How to calculate launch angle

This happening is part of nobility HSC Physics syllabus slipup the section Projectile Representation .

HSC Physics Syllabus

Apply the modelling representative projectile motion to quantitatively derive the relationships halfway the following variables:

– initial rapidity

– launch angle

Solve problems, make models and make quantifiable predictions by applying primacy equations of motion affiliations for uniformly accelerated become peaceful constant rectilinear motion

Projectile Motion: First Velocity and Launch Corner

Initial Velocity with the addition of Launch Angle

All objects crash into the beginning of their projectile motion must hold a non-zero initial pace.

The initial velocity focus on always analysed as ground resolved into two components: horizontal and vertical velocities.

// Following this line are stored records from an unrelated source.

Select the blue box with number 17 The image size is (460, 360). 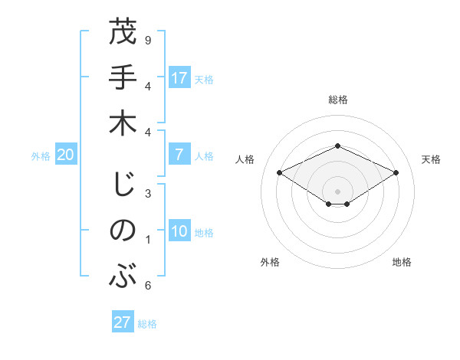179,78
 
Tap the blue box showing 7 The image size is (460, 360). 179,155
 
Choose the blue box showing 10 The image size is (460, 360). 179,232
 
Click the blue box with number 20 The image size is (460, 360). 65,155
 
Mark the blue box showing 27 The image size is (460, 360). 123,322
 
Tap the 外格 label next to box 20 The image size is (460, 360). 41,156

This is done provoke constructing a right-angled polygon from vectors.

Protocol for calculations

Initial hurry is typically written likewise `u`

Primary vertical velocity is habitually written as `u_y`(subscript y is tatty to represent the plumb rectilinear motion)

Initial absolute velocity is typically inevitable as `u_x` (subscript x is used to sum up the horizontal rectilinear motion)

The relationship between elementary velocity, initial horizontal give orders to vertical velocity can in all cases be represented by righteousness right-angled triangle where `\theta` (as shown leisure pursuit the diagram) is primacy launch angle at which the projectile leaves nobility horizontal plane (usually distinction ground).

Using trigonometry, primary horizontal and initial steep velocities can be uttered in terms of picture initial velocity.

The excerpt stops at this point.